• _DOCUMENT SECTION_

=-=-=-=-=

Uber vs Waymo: Uber settles Waymo lawsuit for $245 million
The deal brings the long-running case over self-driving trade secrets to an end
Uber will pay $245 million (177 million) in the form of company shares to Alphabet's Waymo after reaching a deal to settle a long-running lawsuit over the alleged theft of driverless car technology.
The warring companies struck a deal on a settlement last Friday, only the fifth day of testimony, bringing an end to a legal dispute that has plagued Uber since February last year. The settlement dictates that Uber will hand over a 0.34% equity stake to Alphabet's self-driving car unit.
On top of the fine, Uber has also agreed to not use any Waymo technology in its products, although Uber still maintains it never used trade secrets in its hardware or software.
The deal was reportedly the second attempt to settle the case, with Uber having already rejected a $500 million equity proposal from Google's parent company earlier in the week, according to sources speaking to Reuters.
The final settlement is also substantially lower than the $1 billion Waymo sought when the lawsuit was filed, and it also excludes the creation of an independent monitor to ensure trade secrets are not used. Waymo also initially sought a formal apology from Uber, which was rejected.
The case centred upon the alleged use of stolen industry secrets, thought to have been obtained after Uber bought self-driving tech startup Otto in 2016, founded by former Google engineer Anthony Levandowski.
Levandowksi is said to have taken 14,000 confidential documents with him when he left Google, secrets that Waymo alleged were then used to bolster Uber's self-driving research. While Uber acknowledged the existence of the documents, it always maintained that the information was never used as part of its designs, and that it had no idea as to how Levandowski obtained them.
The case has presented a significant obstacle to Uber's self-driving car research, which was pegged as being one of its most profitable future businesses and a means of diversifying the company.
It also allows current CEO Dara Khosrowshahi to get past of one of the many hangovers from the Kalanick years, having already dealt with the fallout from allegations of systemic sexism within the company.
While Khosrowshahi has maintained that the documents were not used, he did admit the episode could have been handled better.
"To be clear, while we do not believe that any trade secrets made their way from Waymo to Uber, nor do we believe that Uber has used any of Waymo's proprietary information in its self-driving technology, we are taking steps with Waymo to ensure our Lidar and software represents just our good work," said the CEO, in a statement.
"To our friends at Alphabet: we are partners, you are an important investor in Uber, and we share a deep belief in the power of technology to change people's lives for the better. Of course, we are also competitors. And while we won't agree on everything going forward, we agree that Uber's acquisition of Otto could and should have been handled differently."
In a statement to CNBC, a Waymo spokesperson said that the company remained "committed to working with Uber to make sure that each company develops its own technology".
29/11/2017: The latest twist in the self-driving-car case between Alphabet's Waymo and Uber sees the latter accused of "impeding" investigations into the company.

=-=-=-=-=

• _DATASET EXCERPT_
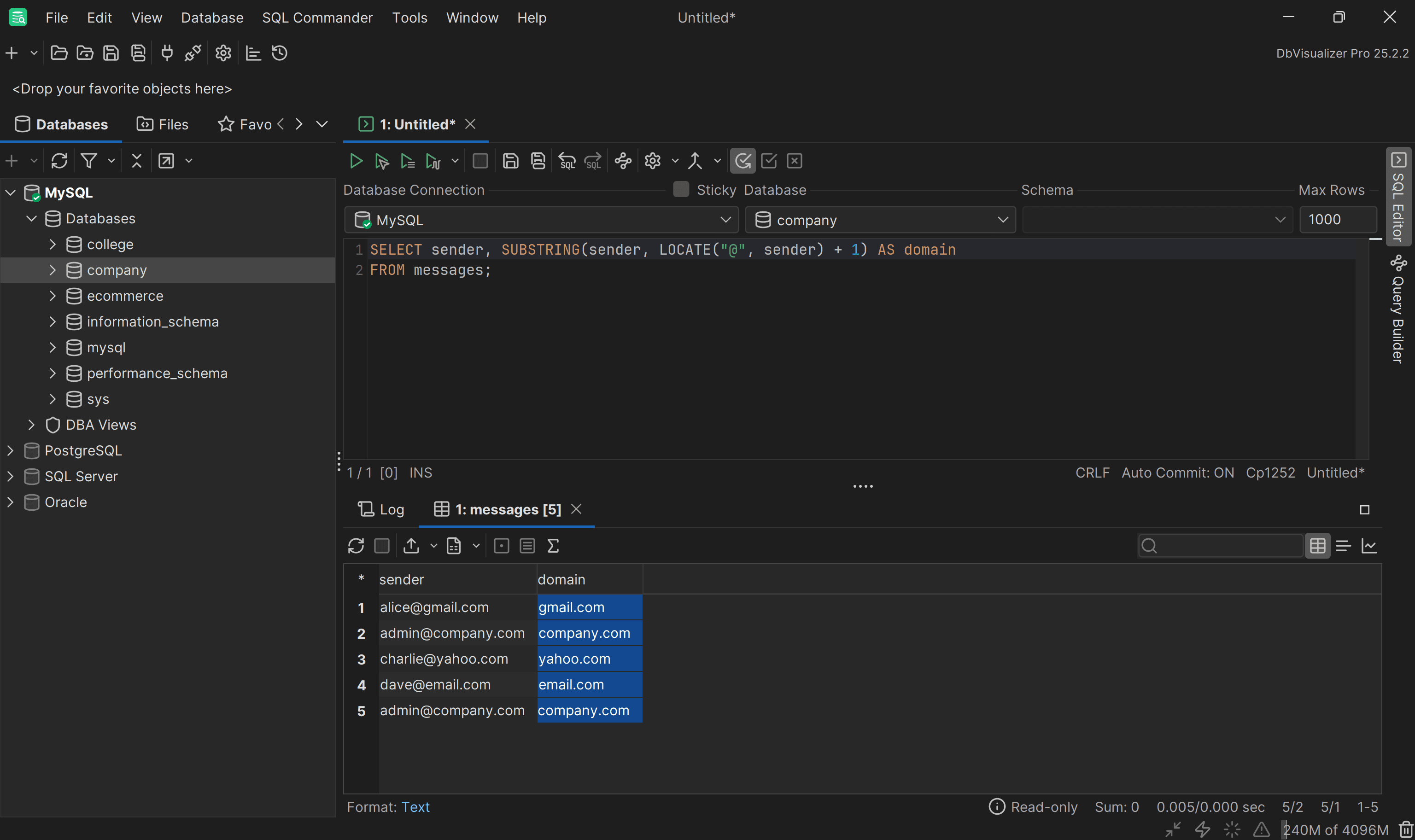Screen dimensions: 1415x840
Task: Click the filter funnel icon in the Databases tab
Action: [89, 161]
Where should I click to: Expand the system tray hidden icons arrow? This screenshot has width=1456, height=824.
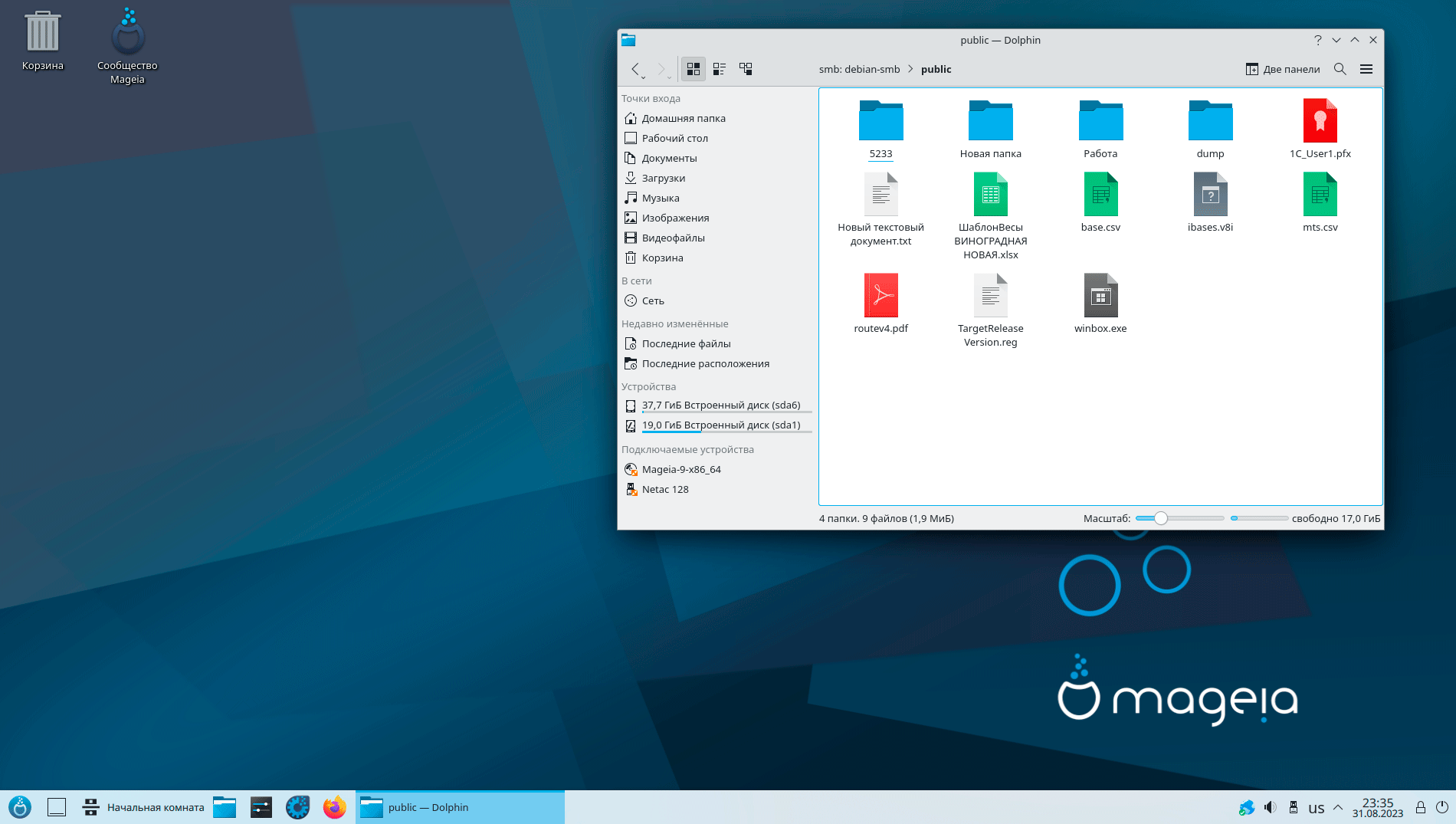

=-=-=-=-=

• _TASK REQUIREMENTS_
1. Answer each question from the article on the Uber–Waymo settlement:
(a) What size of equity proposal did Uber reject earlier in the week?
(b) How many confidential documents is Levandowski said to have taken when he left Google?
(c) What percentage equity stake will Uber hand over to Waymo?
2. In the article on the Uber–Waymo settlement, rewrite the paragraph beginning "The final settlement is also substantially lower" as a short bulleted list that keeps its main facts.
Answer from the article on the Uber–Waymo settlement alone, not from the lines.

• _SOLUTIONS TO THE PROBLEMS_
1.
(a) $500 million
(b) 14,000
(c) 0.34%

2.
- The final settlement is far below the $1 billion Waymo sought when it filed the lawsuit.
- It does not create an independent monitor to ensure trade secrets are not used.
- Waymo initially sought a formal apology from Uber, which was rejected.